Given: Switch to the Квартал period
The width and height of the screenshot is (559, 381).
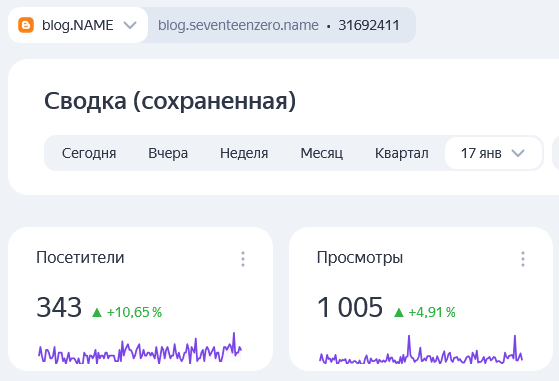Looking at the screenshot, I should [x=401, y=153].
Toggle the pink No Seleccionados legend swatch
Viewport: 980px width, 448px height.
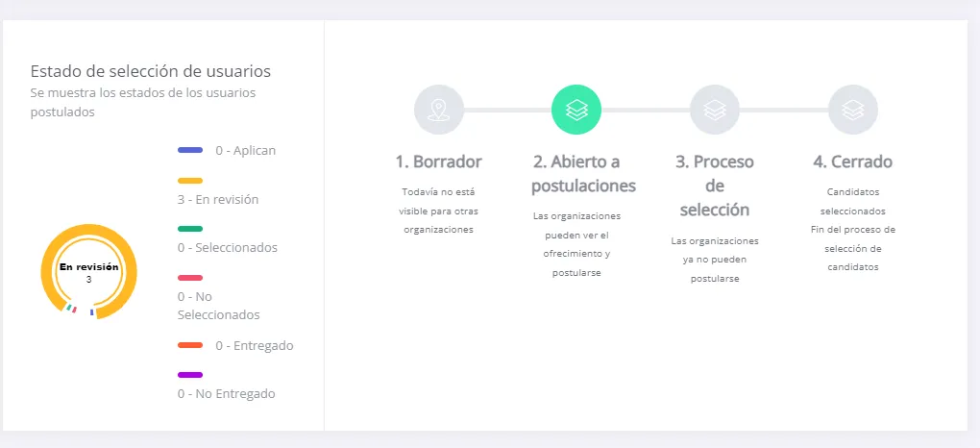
######
- _Work to be completed_
Retype the data exactly; images stay out.

- _Answer to the exercise_
Given: Switch to the Квартал period
The width and height of the screenshot is (559, 381).
Looking at the screenshot, I should [x=401, y=153].
Toggle the pink No Seleccionados legend swatch
Viewport: 980px width, 448px height.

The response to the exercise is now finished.